# INFORMATION SUPPLIED
* * * *
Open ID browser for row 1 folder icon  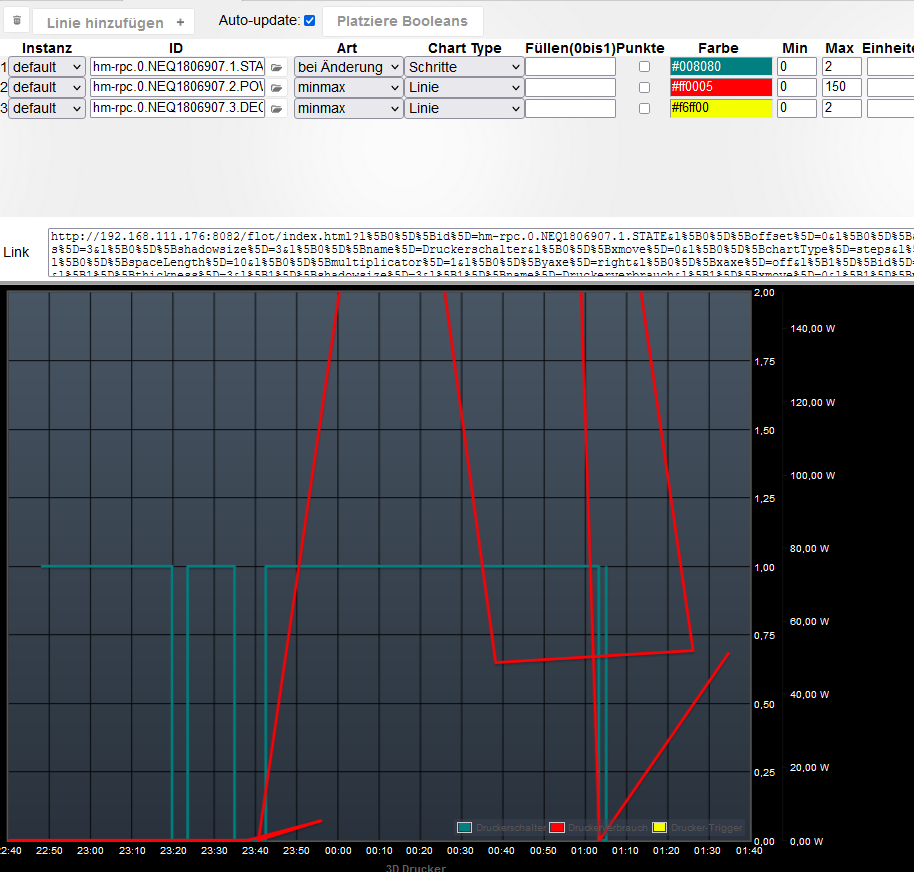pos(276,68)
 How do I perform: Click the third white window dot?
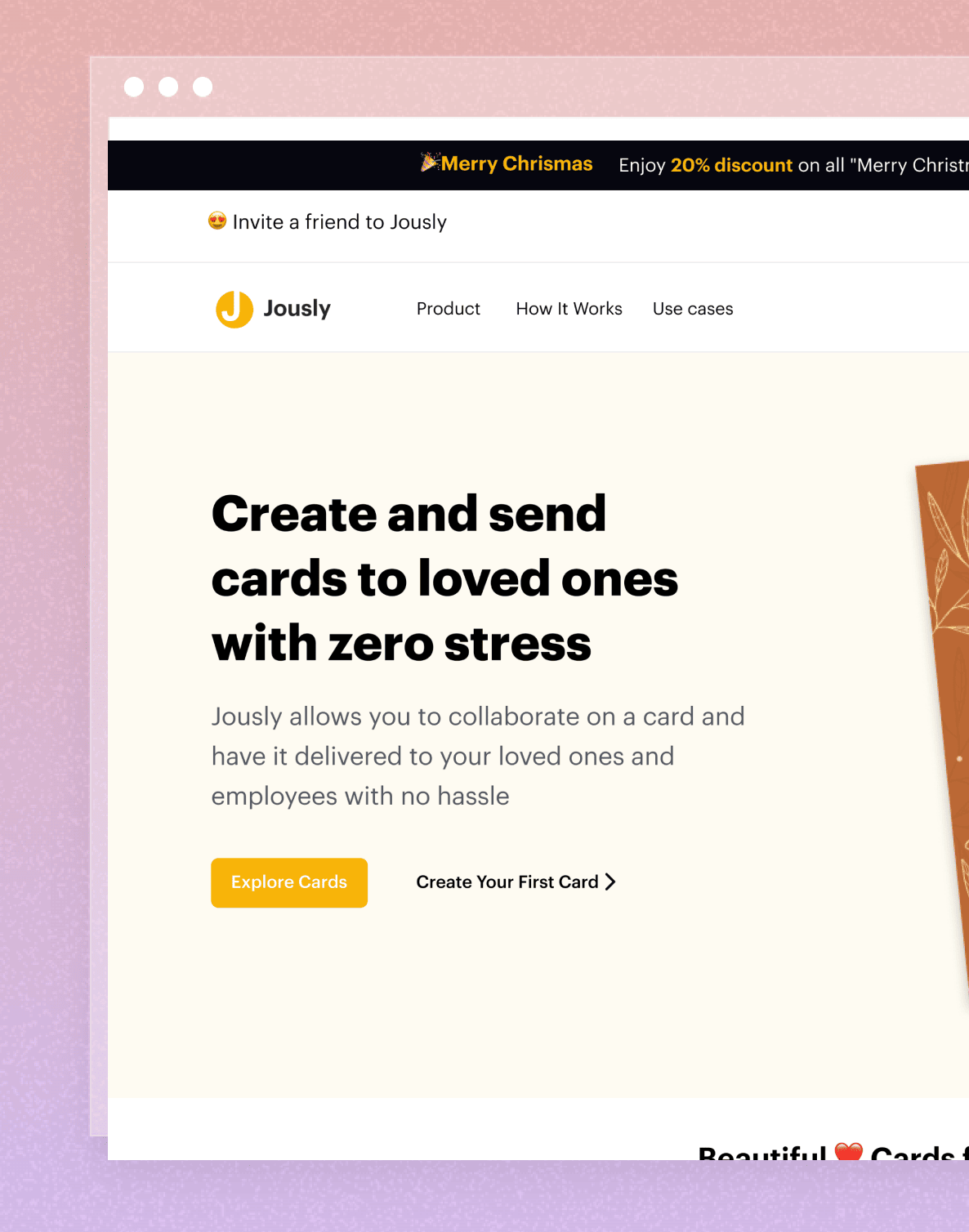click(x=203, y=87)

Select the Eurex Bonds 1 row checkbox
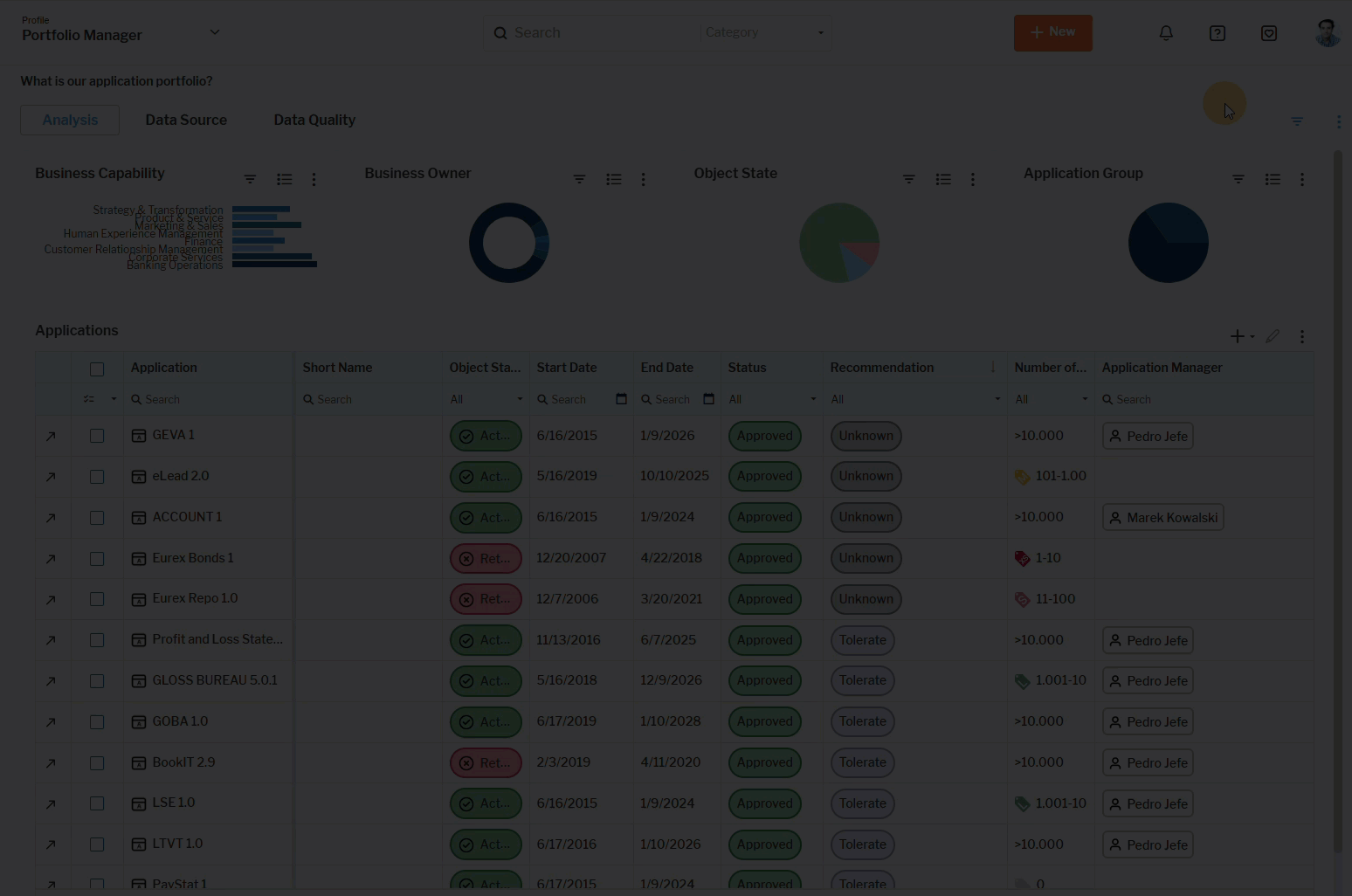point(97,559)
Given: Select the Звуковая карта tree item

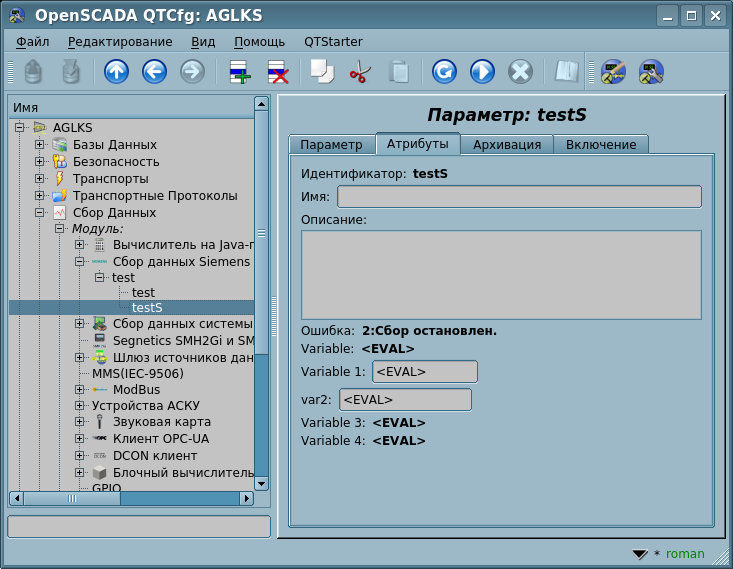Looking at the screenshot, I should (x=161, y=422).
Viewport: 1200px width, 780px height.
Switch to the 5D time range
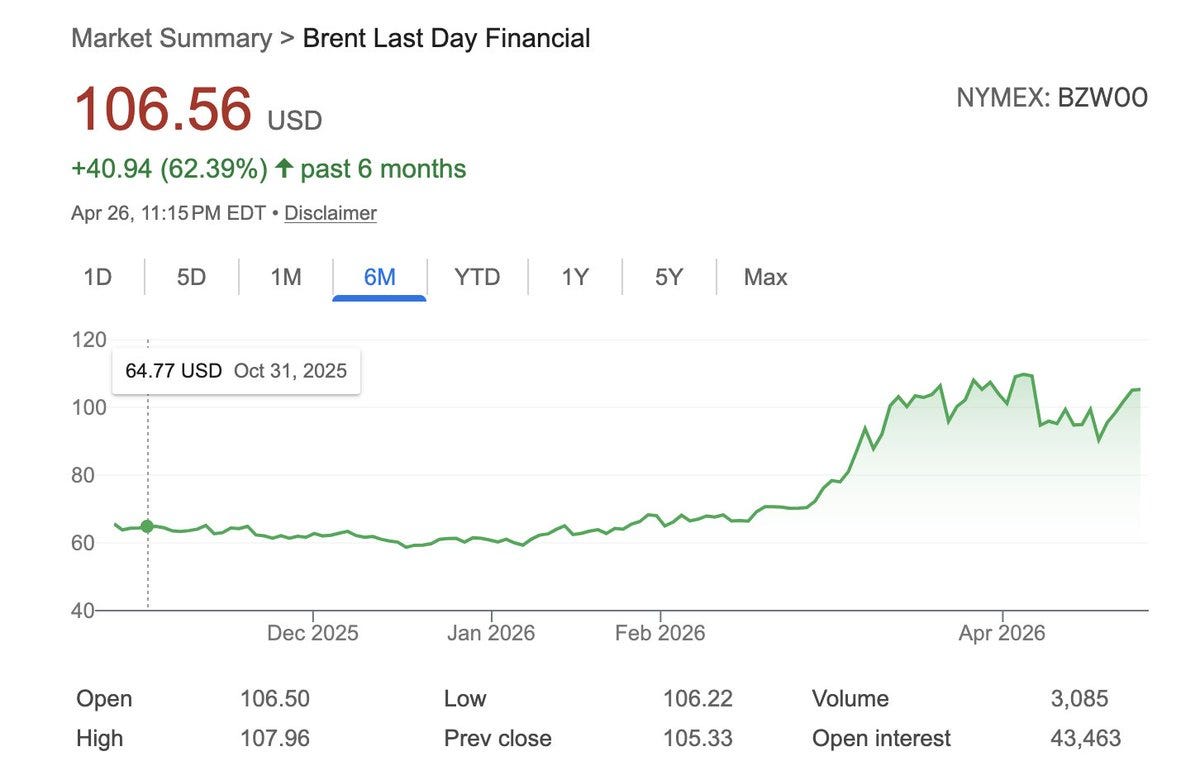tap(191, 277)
* * * *
# TASK BRIEF
From the line holding "How do I perform: Click" to the last line of the listing, please output each line exactly as it stands. Pictures stay out of the copy.

# ANSWER FOR THIS EXERCISE
 How do I perform: Click the third white window dot?
click(x=203, y=87)

Select the Eurex Bonds 1 row checkbox
point(97,559)
Given: Select the Звуковая карта tree item

Looking at the screenshot, I should (x=161, y=422).
Viewport: 1200px width, 780px height.
Switch to the 5D time range
tap(191, 277)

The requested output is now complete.